Hall of Fame member Zvi Mowshowitz highlights the new tools existing Standard decks are getting from Dragon’s Maze and what they mean for the metagame. Get ready for #SCGNJ!

It’s been a long time since I’ve written a set review. The old style of writing about every card, complete with alternate flavor text, was great fun for both me and the readers, but it was also a huge amount of work and would overlap quite a bit with what others are up to. Instead, I decided to explore a different path and go over the set from a series of more narrow perspectives. How do things look from the standpoint of each of Standard’s well-oiled machines? How do these cards change the game?

Reanimator

Reanimator players find themselves with good news and bad news. The good news is that no new cards are serious threats to Reanimator’s strategy. There are a few cards that could make aggressive decks slightly faster, such as Blood Scrivener, Spike Jester, Pyrewild Shaman, Rubblebelt Maaka, Voice of Resurgence, and Viashino Firstblade, but that’s as bad as it gets and none of those cards line up in a dangerous way.

Crypt Incursion is the only explicitly hateful card in the set, and if players are taking out Tormod’s Crypt to put this in, that makes you happy rather than sad. Things are likely to get slightly worse, but mostly it’s business as usual for you if you want it to be. Business has been very good for some time now, and it’s more about what the new incentives do to the surrounding decks.

If there’s one card that sticks out as potentially useful, it’s Rot Farm Skeleton, although it’s doubtful it can be more than a sideboard card. Ready // Willing offers a lot of upside if and when fights occur, but it’s not clear that this is better than having more haymaker creatures, which the deck is already not playing that many copies of. Anything from Dragon’s Maze making it into the maindeck would be a surprise.

U/W/R Flash

These decks are very much not my style of play, so it’s hard for me to say how they will adapt. In theory, there’s a new planeswalker in Ral Zarek, but my opinion of him is very low. The good control civil war weapons mostly went to other colors, but it’s doubtful things will get appreciably worse than they already are in that department.

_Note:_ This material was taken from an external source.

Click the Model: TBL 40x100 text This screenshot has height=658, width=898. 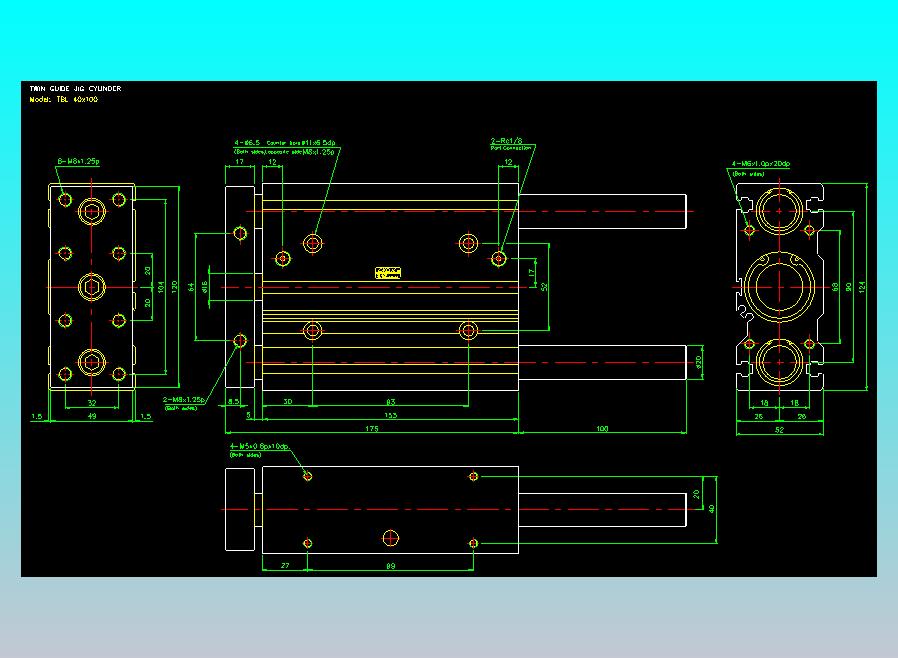tap(63, 100)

The deck does potentially pick up Aetherling and can somewhat justify Cavern of Souls. This could be the new route to victory, and the ability to get aggressive with it pairs well with much of what the deck can run. It’s another way to exploit power amplifying effects since it can get up to eight power, allowing a kill in one turn or a massive life gain, but getting him into play is awkward and the deck very much doesn’t want to play what is effectively a seven-drop. Thundermaw Hellkite and Aurelia, the Warleader are expensive enough as it is, and no one’s looked twice at Angel of Serenity, so this would at best be a sideboard strategy. But Aetherling is at least a big upgrade to options of that nature if Cavern of Souls can be involved.

The ability of U/W/R to turn aggressive will be rewarding for it as it faces people who are newly tempted by expensive cards, so in addition to the Aetherling option I’d be looking to build as aggressively as possible and would not be surprised to see the return of Geist of Saint Traft, Thundermaw Hellkite, or even Boros Charm. By contrast, trying to play a control game with only a few counters or trying to counter the uncounterable against decks that are packing expensive anti-control cards is a losing battle for U/W/R. The best way to fight back is to kill them and to get ahead on the board, and people will tend to play greedy or unsound strategies early in a season—both also encouraging aggressive cards and play.

This was already the way I’d have been looking to go, however, so it is possible that I’m biased by my natural way of deckbuilding, which tends to result in making this type of deck cry if it doesn’t move to end the game rapidly. Others may not take the same approach.

Jund

None of the new tools are especially threatening to Jund, as you have good tools to answer all of them, but your 75 doesn’t have enough room for all the answers you seek, so you have to prioritize. There are also new cards demanding room. You get to swap out Murder for Putrefy, which is a pure win. Sire of Insanity is an excellent card that reinforces the type of game that Jund wants to play, especially if it can be made uncounterable, and the opponents who will face that plan don’t especially want to be playing cards that stop it from working.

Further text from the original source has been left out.